我需要用封装的 XAdES-BES 对 xml 文件进行签名。问题是签名似乎无效。
环顾四周,我发现了我正在使用这个测试用例的代码:
import org.apache.commons.io.FileUtils;
import org.junit.Assert;
import org.junit.Test;
import org.w3c.dom.Document;
import org.w3c.dom.Element;
import systems.software.red.cedi5.aidaSignature.AidaSignatureService;
import xades4j.algorithms.EnvelopedSignatureTransform;
import xades4j.production.DataObjectReference;
import xades4j.production.SignedDataObjects;
import xades4j.production.XadesBesSigningProfile;
import xades4j.production.XadesSigner;
import xades4j.properties.DataObjectDesc;
import xades4j.providers.KeyingDataProvider;
import xades4j.providers.impl.FileSystemKeyStoreKeyingDataProvider;
import xades4j.providers.impl.KeyStoreKeyingDataProvider;
import xades4j.utils.DOMHelper;
import javax.xml.parsers.DocumentBuilderFactory;
import javax.xml.transform.Transformer;
import javax.xml.transform.TransformerFactory;
import javax.xml.transform.dom.DOMSource;
import javax.xml.transform.stream.StreamResult;
import java.io.File;
import java.io.InputStream;
import java.security.cert.X509Certificate;
import java.util.List;
public class TestSignature {
public class FirstCertificateSelector implements KeyStoreKeyingDataProvider.SigningCertSelector
{
@Override
public X509Certificate selectCertificate(
List<X509Certificate> availableCertificates)
{
return availableCertificates.get(0);
}
}
public class DirectPasswordProvider implements KeyStoreKeyingDataProvider.KeyStorePasswordProvider,
KeyStoreKeyingDataProvider.KeyEntryPasswordProvider
{
private char[] password;
public DirectPasswordProvider(String password)
{
this.password = password.toCharArray();
}
@Override
public char[] getPassword()
{
return password;
}
@Override
public char[] getPassword(String entryAlias, X509Certificate entryCert)
{
return password;
}
}
@Test
public void signBes(String resourceName, String outputPath, String keystorePath, String keystorePwd) throws Exception {
try (InputStream DocumentIs = TestSignature.class.getResourceAsStream(resourceName)) {
Document doc = DocumentBuilderFactory
.newInstance()
.newDocumentBuilder()
.parse(DocumentIs);
Element elem = doc.getDocumentElement();
DOMHelper.useIdAsXmlId(elem);
KeyingDataProvider kdp = new FileSystemKeyStoreKeyingDataProvider(
"pkcs12",
keystorePath,
new FirstCertificateSelector(),
new DirectPasswordProvider(keystorePwd),
new DirectPasswordProvider(keystorePwd),
true);
DataObjectDesc obj = new DataObjectReference("")//"#" + elem.getAttribute("Id"))

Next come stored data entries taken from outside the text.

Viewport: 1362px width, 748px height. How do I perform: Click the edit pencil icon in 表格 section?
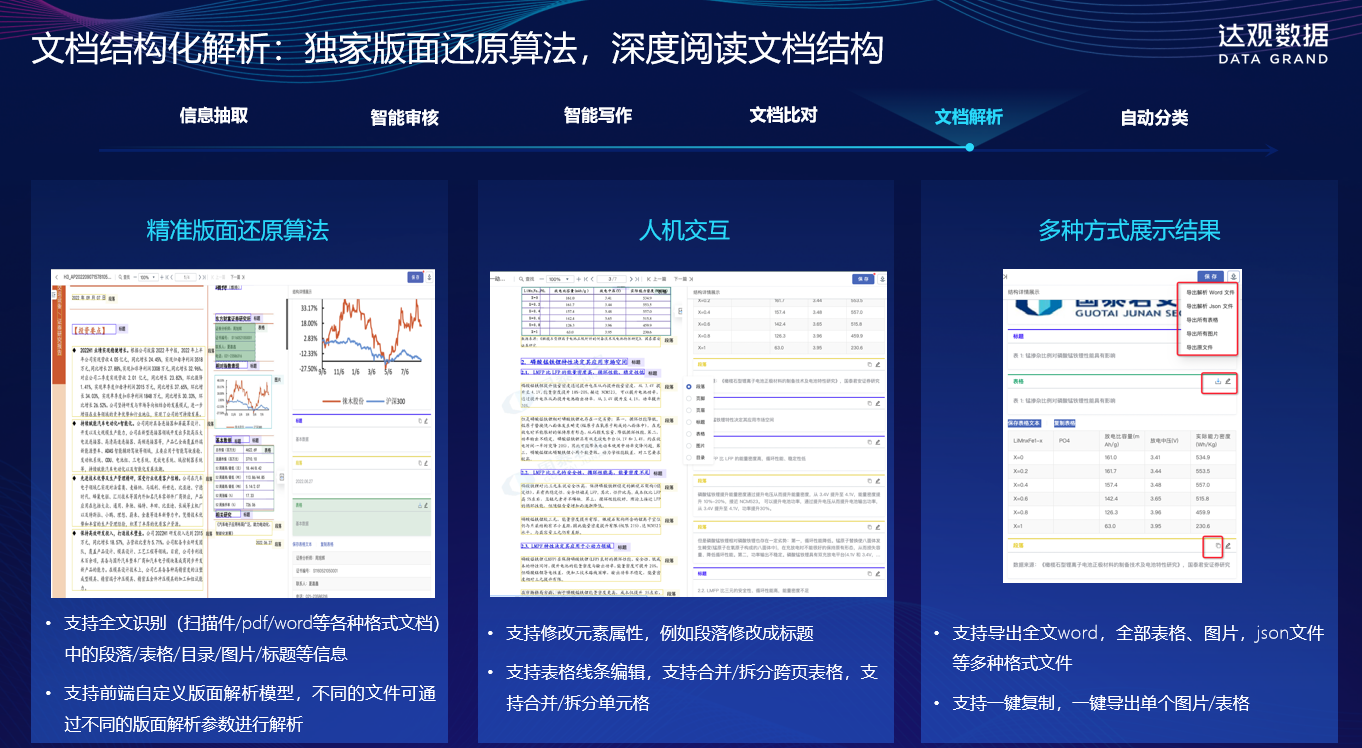(1228, 381)
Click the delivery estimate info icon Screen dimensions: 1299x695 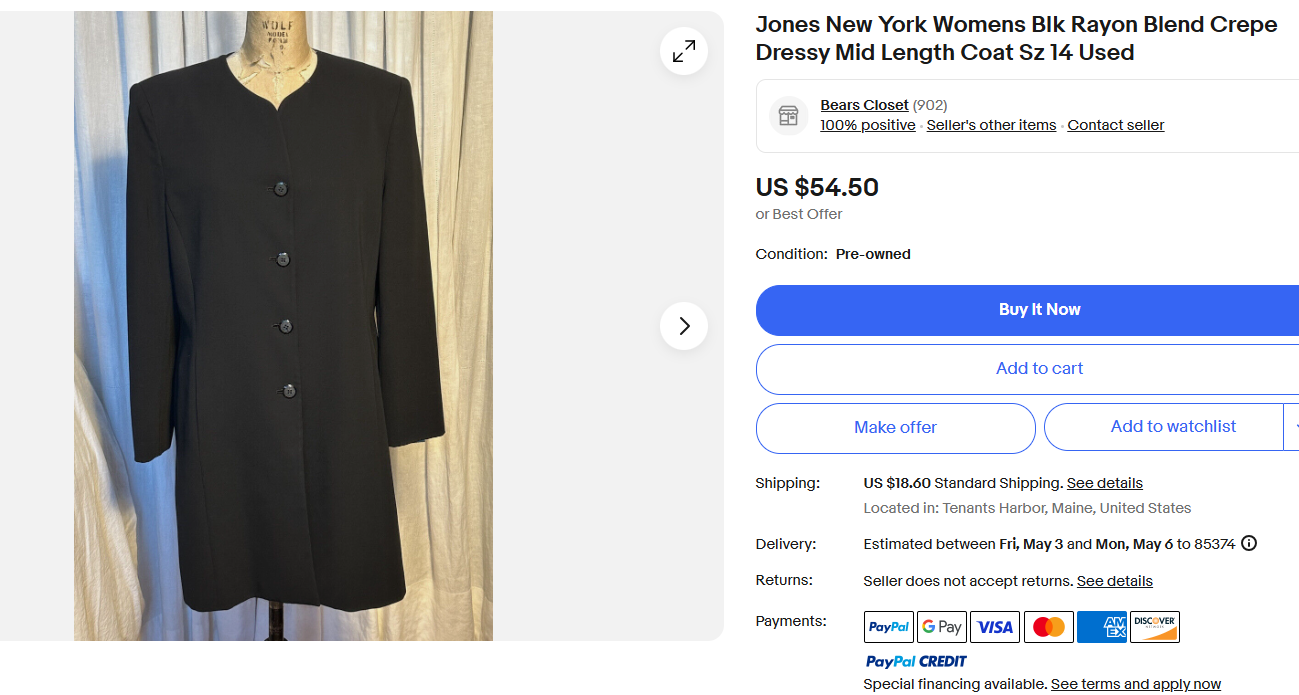tap(1249, 544)
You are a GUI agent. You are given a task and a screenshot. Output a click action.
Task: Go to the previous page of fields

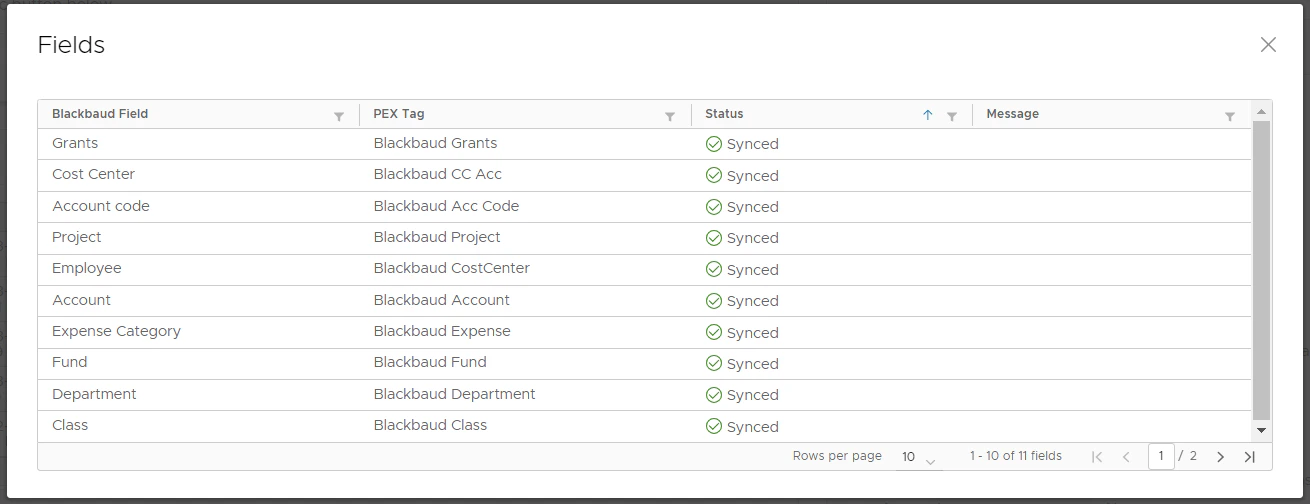tap(1126, 457)
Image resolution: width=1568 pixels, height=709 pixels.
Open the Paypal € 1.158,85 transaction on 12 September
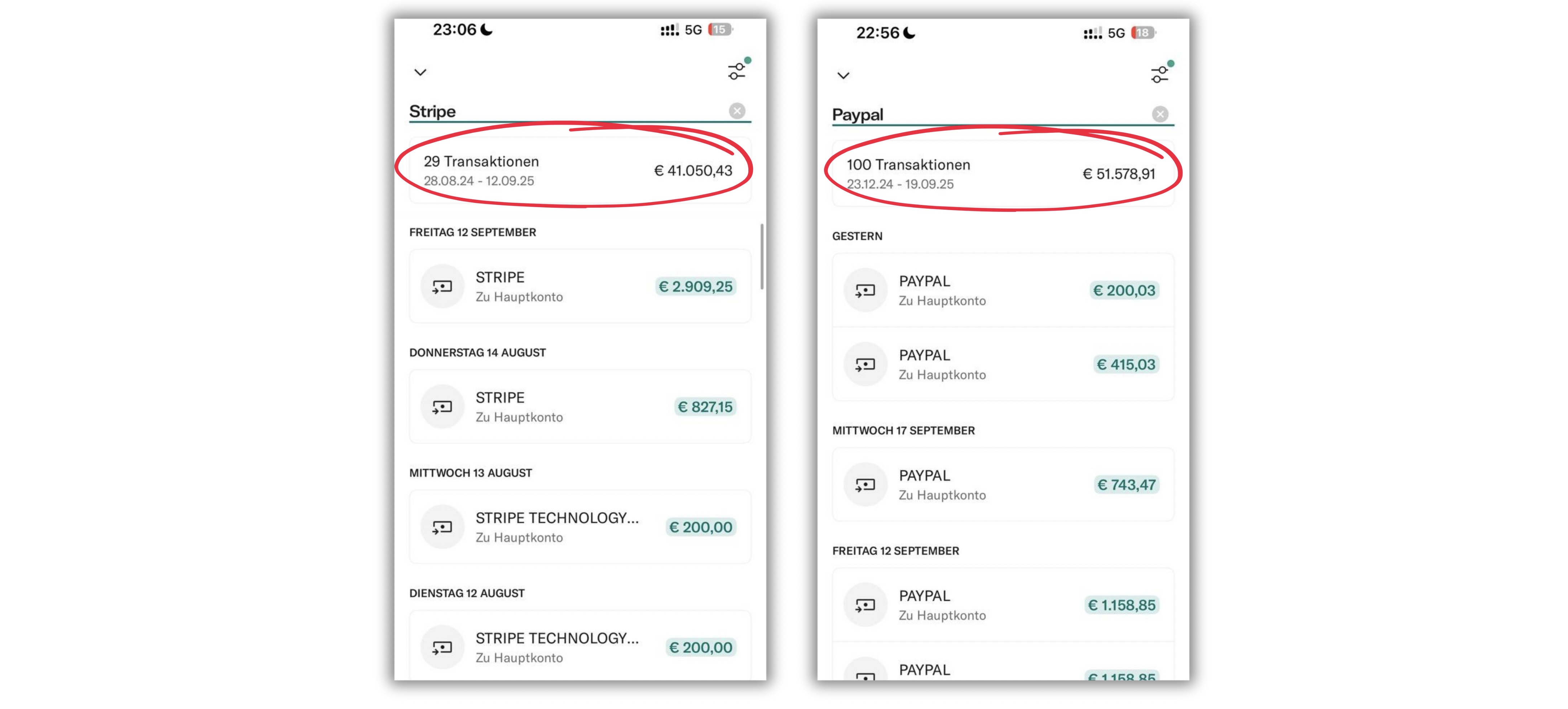point(1003,605)
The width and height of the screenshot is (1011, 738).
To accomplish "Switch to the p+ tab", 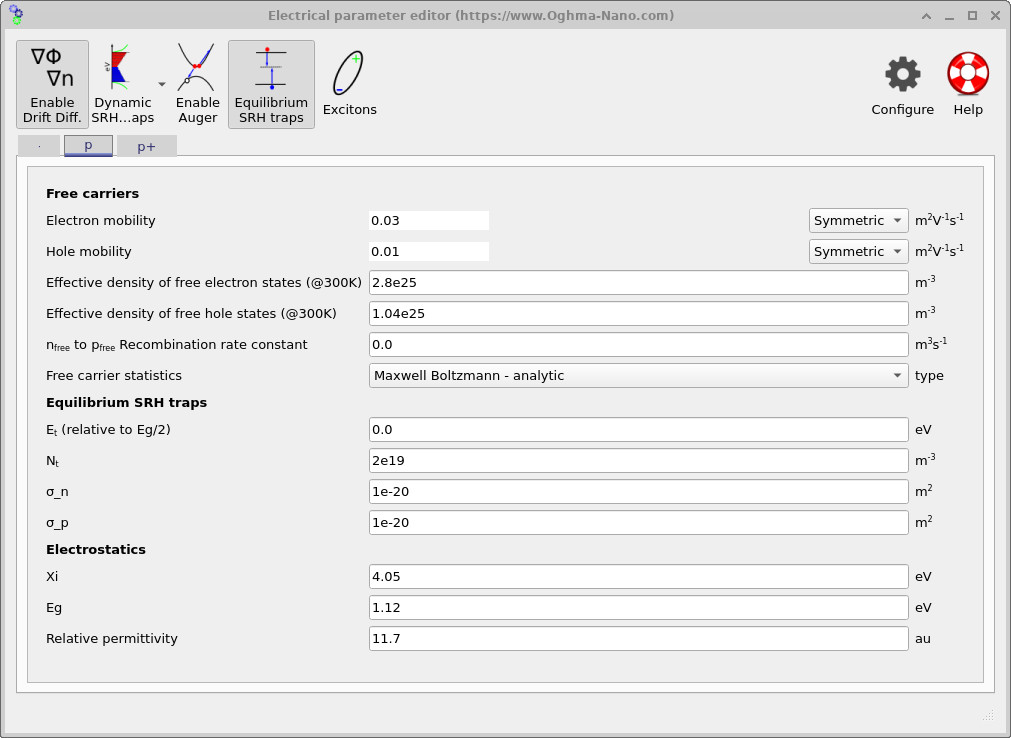I will tap(146, 146).
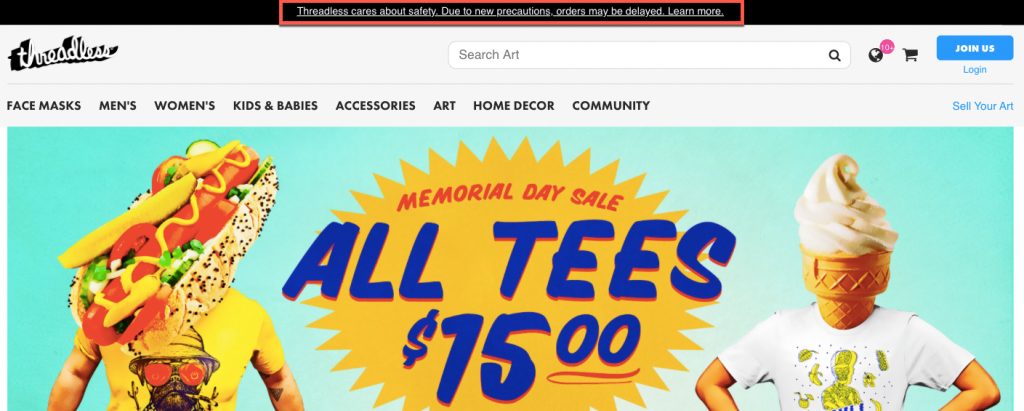Click the safety precautions Learn more banner
Viewport: 1024px width, 411px height.
tap(510, 12)
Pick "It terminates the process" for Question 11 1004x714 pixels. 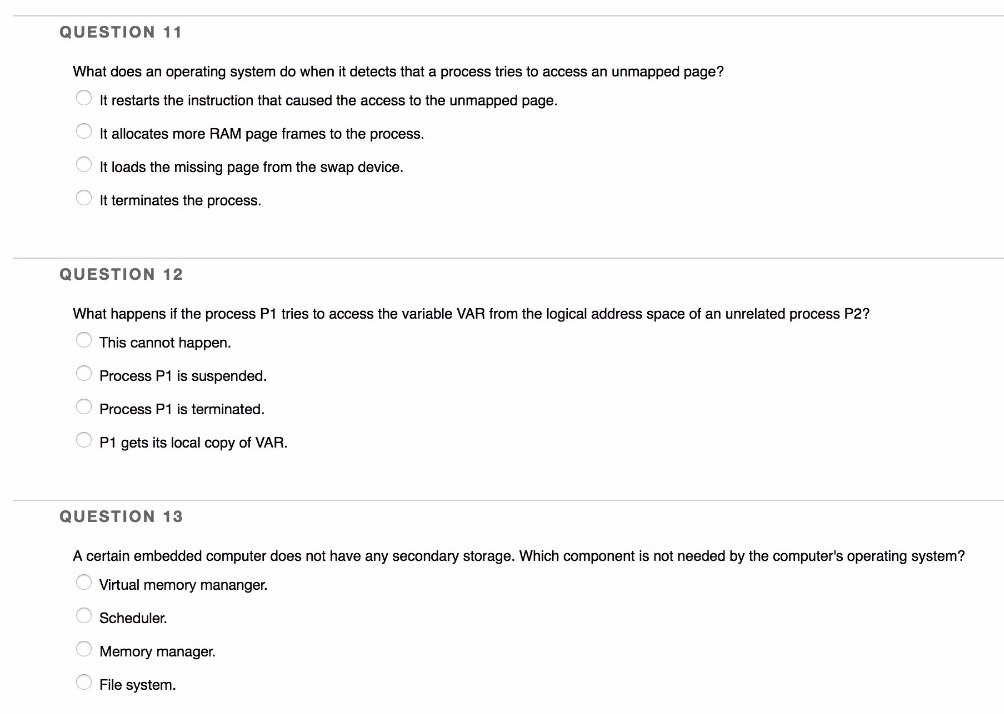coord(84,197)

.withTransform(new EnvelopedSignatureTransform());
SignedDataObjects dataObjs = new SignedDataObjects().withSignedDataObject(obj);
XadesSigner signer = new XadesBesSigningProfile(kdp).newSigner();
signer.sign(dataObjs, elem);
TransformerFactory tFactory = TransformerFactory.newInstance();
Transformer transformer = tFactory.newTransformer();
DOMSource source = new DOMSource(doc);
StreamResult result = new StreamResult(new File(outputPath));
transformer.transform(source, result);
}
}
@Test
public void testSign_8D4U0506_M000010_xml() throws Exception {
signBes("/sample.xml" , "/tmp/sample-signed.xml",
"/home/foo/signature.p12",
"mypwd");
}
}
/tmp/sample-signed.xml似乎无效。
我还尝试在此处验证签名文件: http://tools.chilkat.io/xmlDsigVerify.cshtml,但结果是:
Signature is Invalid
Number of Reference Digests = 2
Reference 1 digest is valid.
Reference 2 digest is invalid because the computed digest differs from the digest in the XML.
我需要签署 xml 文件,XAdES-BES enveloped但我不知道如何继续。